Posted: 2:40 pm · Category: Silly Things · Comments: None


The Vet

21
May
2003

Today I, as the only person home during the day, got to take the cat to the vet. She’s prone to bladder infections, so I got to take her in to get some kitty drugs. Of course kitty drugs are pretty much the same as people drugs. In fact, they gave her amoxicillin, which I am alergic to. I wondered if she might be too, then realized, oh, she’s not really related to me. Sigh.

I like going to our vet. His office is about three blocks from our house, right on the way to the elementary school I went to. In fact, he has a son a year older than me who went to that school too. The neighborhood kids and I would often stop by on our way to school in the mornings. He gave us hot cocoa and let us look at the dogs and cats that were staying overnight in the back and told us about the operations they were having.

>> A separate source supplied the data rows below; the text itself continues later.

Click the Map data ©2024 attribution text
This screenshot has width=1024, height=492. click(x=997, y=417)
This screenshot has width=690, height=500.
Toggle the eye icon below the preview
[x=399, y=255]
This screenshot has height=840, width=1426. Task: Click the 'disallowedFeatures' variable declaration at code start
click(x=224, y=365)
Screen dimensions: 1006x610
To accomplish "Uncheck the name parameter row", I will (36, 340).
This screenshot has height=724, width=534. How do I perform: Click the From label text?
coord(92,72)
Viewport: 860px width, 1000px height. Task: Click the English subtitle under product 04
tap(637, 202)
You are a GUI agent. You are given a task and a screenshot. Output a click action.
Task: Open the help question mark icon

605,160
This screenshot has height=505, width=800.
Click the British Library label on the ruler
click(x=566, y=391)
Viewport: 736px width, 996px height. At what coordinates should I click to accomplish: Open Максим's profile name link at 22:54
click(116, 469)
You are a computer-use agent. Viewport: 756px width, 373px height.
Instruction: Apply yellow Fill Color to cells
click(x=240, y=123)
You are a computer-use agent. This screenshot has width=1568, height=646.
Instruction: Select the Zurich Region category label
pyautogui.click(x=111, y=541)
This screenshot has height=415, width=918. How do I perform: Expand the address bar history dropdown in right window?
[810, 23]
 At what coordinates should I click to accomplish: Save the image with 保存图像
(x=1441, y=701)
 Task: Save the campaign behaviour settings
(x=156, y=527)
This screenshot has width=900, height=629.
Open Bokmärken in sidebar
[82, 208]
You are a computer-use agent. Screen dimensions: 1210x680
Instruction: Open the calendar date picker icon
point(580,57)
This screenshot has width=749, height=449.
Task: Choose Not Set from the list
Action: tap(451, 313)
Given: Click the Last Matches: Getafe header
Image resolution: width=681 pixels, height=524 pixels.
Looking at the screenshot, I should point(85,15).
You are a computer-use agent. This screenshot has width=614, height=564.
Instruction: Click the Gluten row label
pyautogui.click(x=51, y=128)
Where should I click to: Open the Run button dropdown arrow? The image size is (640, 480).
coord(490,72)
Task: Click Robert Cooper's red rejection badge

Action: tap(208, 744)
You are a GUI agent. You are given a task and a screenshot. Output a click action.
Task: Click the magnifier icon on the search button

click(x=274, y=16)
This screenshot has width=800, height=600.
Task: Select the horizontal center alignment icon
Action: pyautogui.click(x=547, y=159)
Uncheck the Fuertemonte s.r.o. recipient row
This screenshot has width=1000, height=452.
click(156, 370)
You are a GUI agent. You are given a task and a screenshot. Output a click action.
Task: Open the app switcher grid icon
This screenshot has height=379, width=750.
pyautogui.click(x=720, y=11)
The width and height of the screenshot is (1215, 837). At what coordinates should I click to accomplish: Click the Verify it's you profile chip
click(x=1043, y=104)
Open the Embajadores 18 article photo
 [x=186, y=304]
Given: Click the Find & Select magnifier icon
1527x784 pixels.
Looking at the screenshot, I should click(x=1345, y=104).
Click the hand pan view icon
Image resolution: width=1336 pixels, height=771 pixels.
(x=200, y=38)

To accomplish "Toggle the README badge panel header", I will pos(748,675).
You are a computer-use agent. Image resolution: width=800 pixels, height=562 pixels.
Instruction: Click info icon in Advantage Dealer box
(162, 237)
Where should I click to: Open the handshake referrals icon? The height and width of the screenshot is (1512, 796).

He had really good hot cocoa mix.

And of course he still remembers me. I wonder if he remembers my wild and crazy hair, circa 1993, and backwards baseball cap and propensity towards cheating at shadow tag. Because, god, I wish I didn’t.

Oh, my cat’s going to be okay. He said her urine concentration was off the charts and did have a little blood, but he switched her from liquid amoxicillin to pills, so I can medicate her singlehandedly without getting pink liquid all over the kitchen and down the hallway.

Which has happened several times in the past week. For which the cat always apologizes for later. She’s a good cat.